§ TASK 1
Revise the stretch of the blog post about a restless mood from "I hate this" through "before the machine!", swapping "guitar" for "piano".
§ TASK 2
Pick up the blog post about a restless mood after its last sentence and carry it forward.
::: EXTRACT TO READ
I hate this mood! I hate being non-excited! I hate it when I am inactive, when my mind just goes off to sleep, I hate doing nothing, I hate being unproductive even for one second of my life, and here I am, 30 whole minutes and I have done NOTHING! This is killing me really! I tried strumming my guitar but zipped it shut within 2 minutes, then tried to call PJ and GZ but no one answered my call, then messaged my sistaah, but she never replied to it, so I reached for my cell to call her but didn't have the heart to disturb her, so I gave up on the idea and reached for my diary, tried to write some shit but then I thought of blogging it instead! Now by the time blogger.com opened itself, I totally forgot what I wanted to blog on! So now I sit all blank and totally out of ideas before the machine!
As the emptiness fills the mind, I begin to visualize the tomorrow, plan my future that my eyes want to see.
::::::
::: SUPPLIED MATERIAL
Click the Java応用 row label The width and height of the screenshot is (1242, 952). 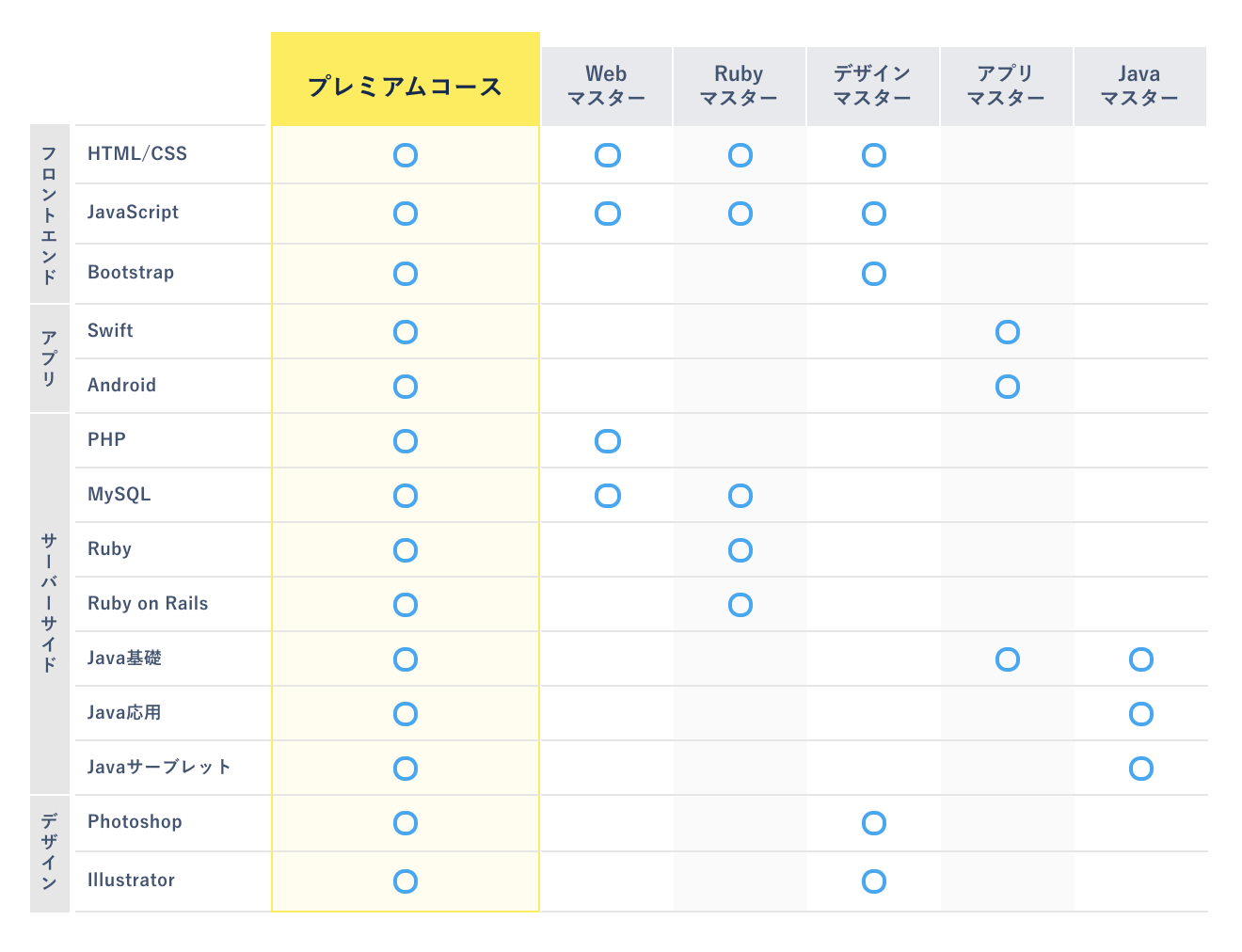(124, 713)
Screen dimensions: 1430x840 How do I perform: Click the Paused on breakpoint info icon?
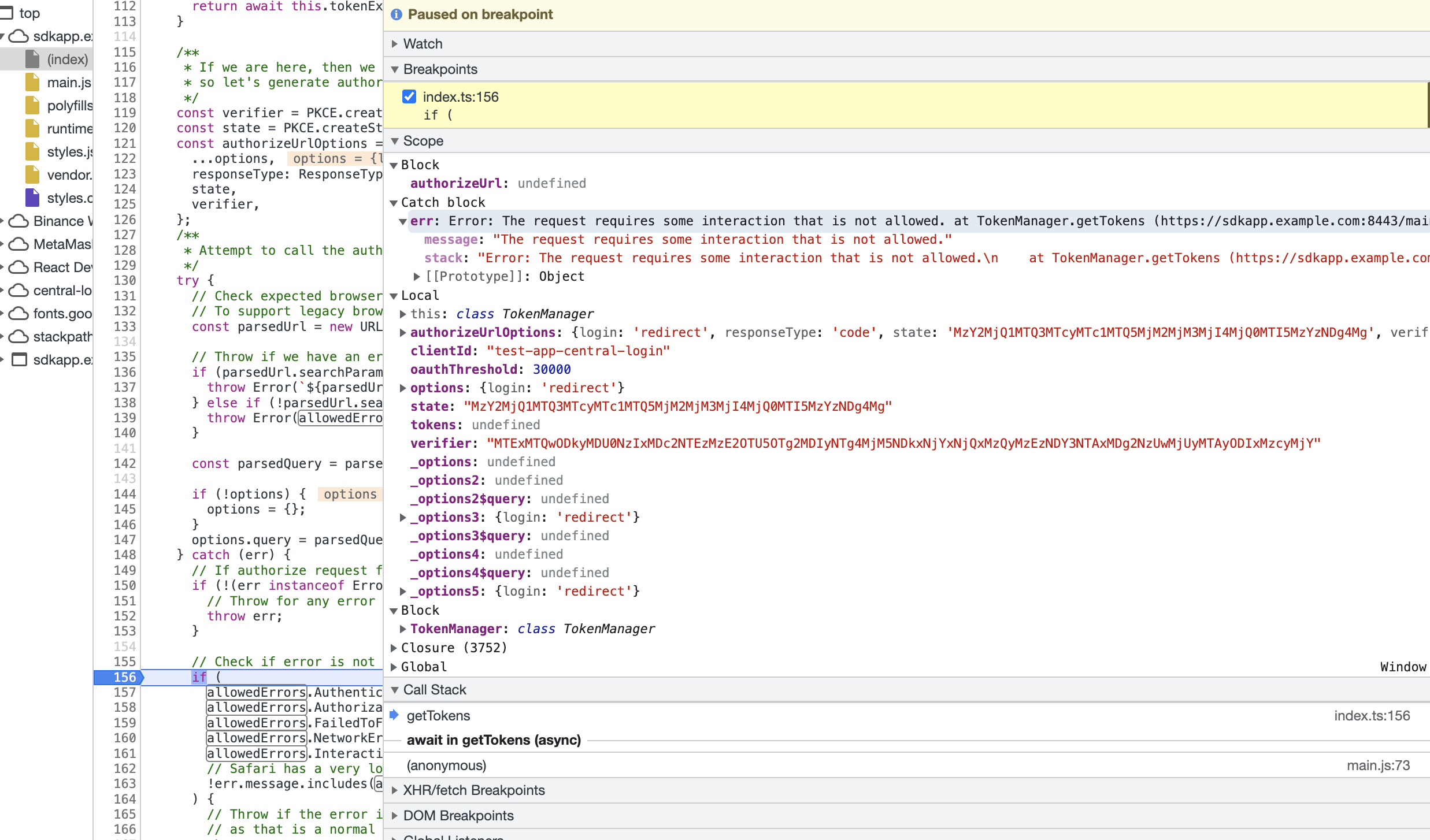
::::::
§ EXERCISE ANSWER 1
I hate this mood! I hate being non-excited! I hate it when I am inactive, when my mind just goes off to sleep, I hate doing nothing, I hate being unproductive even for one second of my life, and here I am, 30 whole minutes and I have done NOTHING! This is killing me really! I tried strumming my piano but zipped it shut within 2 minutes, then tried to call PJ and GZ but no one answered my call, then messaged my sistaah, but she never replied to it, so I reached for my cell to call her but didn't have the heart to disturb her, so I gave up on the idea and reached for my diary, tried to write some shit but then I thought of blogging it instead! Now by the time blogger.com opened itself, I totally forgot what I wanted to blog on! So now I sit all blank and totally out of ideas before the machine!

§ EXERCISE ANSWER 2
The long road trip on my bike: I would be gone for a year probably, but this, according to my calculations, isn't quite feasible in the next 2 years.
Perform in a concert: But the amount of time I am taking to learn the guitar, it doesn't seem possible for next 5 years.
My career: If everything goes as planned, then I would be packing my baggage and would be on wheels by Jan 2k7!
Treks: They will be happening whenever I get 3 straight days off!
Photography: This new found obsession will commence as soon as I get my digi-cam! So I hope this would be soon!
Sketching: Few years from now, I would be attending some art school
Music: Not sure, but if I get the time to, I surely would join some music school.
Dramatics: I guess I will, but not on my priority really!
The undisclosed: Before July 8th of 2007 surely!
The girl: Umm... No clue! Don't want to label it a priority and screw my brains! So better off alone!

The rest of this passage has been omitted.